Milan : la vraie "Milanese"

Jeudi 27 Novembre 2008, 11:30 GMT+2Par GjeCet article a été lu 8522 fois

Milan, comme toutes les capitales, est une ville chère et en plus, la circulation en voiture y est quasi-impossible pour quiconque n'ose point braver la maréchaussée locale en faisant semblant d'être un indigène muni de toutes les autorisations qui fleurissent un peu partout sur les pare-brises locaux.

Milan a une cathédrale magnifique, comme Metz.

Milan a d'excellents restaurants et de très bonnes trattoria, mieux qu'à Metz.

Donc, si vos pas vous portent à Milan et que votre compagne, bien au fait des habitudes locales, fonce Via Monte Napoleone pour son shopping hebdomadaire, allez tranquillement au Park Hyatt (pas sot, vous avez gardez la carte de crédit au découvert illimité), un hôtel superbe qui jouxte la Galleria, et allez y pour le déjeuner, plutôt sous la Coupole de verre du lobby que dans le restaurant où vous réserverez pour un soir.

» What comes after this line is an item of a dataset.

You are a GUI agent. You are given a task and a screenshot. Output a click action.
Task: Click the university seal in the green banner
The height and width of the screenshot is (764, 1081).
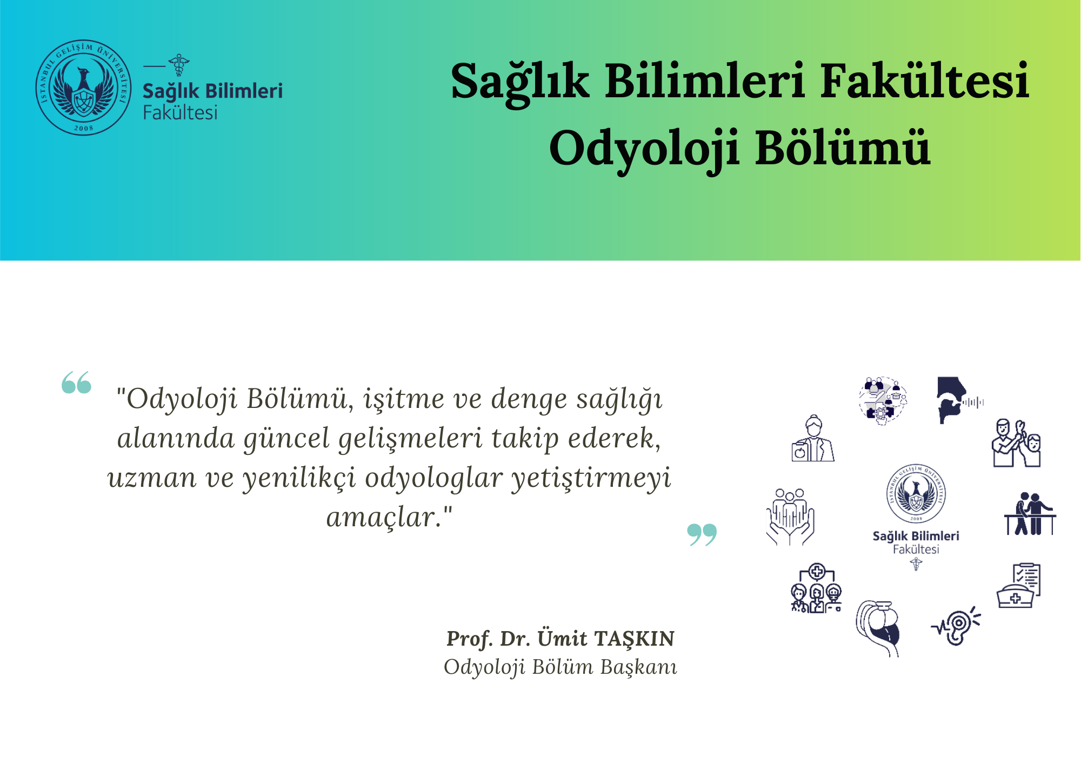83,88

L'hôtel Park Hyatt de Milan a bien des avantages : jouxtant la célébrissime Galleria, à côté de la Scala, à un jet de pierre du Duomo sublimement nettoyé, il est dirigé par Claudio Ceccherelli que le GJE a connu lorsqu'il était encore à Villa d'Este. Nous avons d'ailleurs fait quelques petites manifestations bacchussiennes avec WineTip dans les salons de l'hôtel.

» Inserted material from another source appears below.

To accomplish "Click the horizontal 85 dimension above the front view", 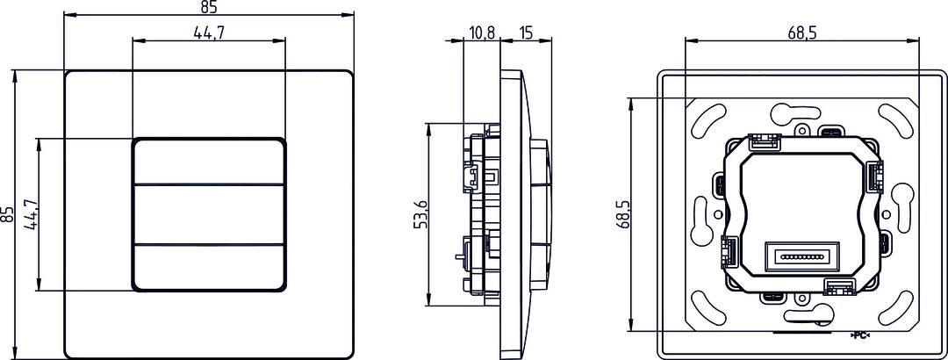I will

Mais aujourd'hui, j'y suis pour la préparation du WWS. Et comme je ne résiste pas à me faire plaisir (on est en Italie, ne l'oublions pas), j'ai commandé la fameuse "Costoletta di Vitello alla Milanese" qui a été et qui est toujours pour moi la référence indiscutable de ce plat particulièrement dénaturé en Autriche où cela baigne dans bien trop de gras. Ici, il s'agit d'une viande de grande qualité, épaisse, régulière, onctueuse et toujours avec l'os. Bref, ne discutez pas : c'est cela qu'il faut commander sous l'immense coupole de verre du lobby, un endroit magique où vous pouvez grignoter sérieux du matin jusque très tard le soir.

 milanese

Oui, vous avez une belle petite salade en sus

Comme vous le voyez, la portion est plus que généreuse, et le sommelier vous proposera un vin au verre parmi une belle sélection, dont un Gattinara "Tre Vigne" de Travaglini, une DOCG dans sa fameuse bouteille tordue. 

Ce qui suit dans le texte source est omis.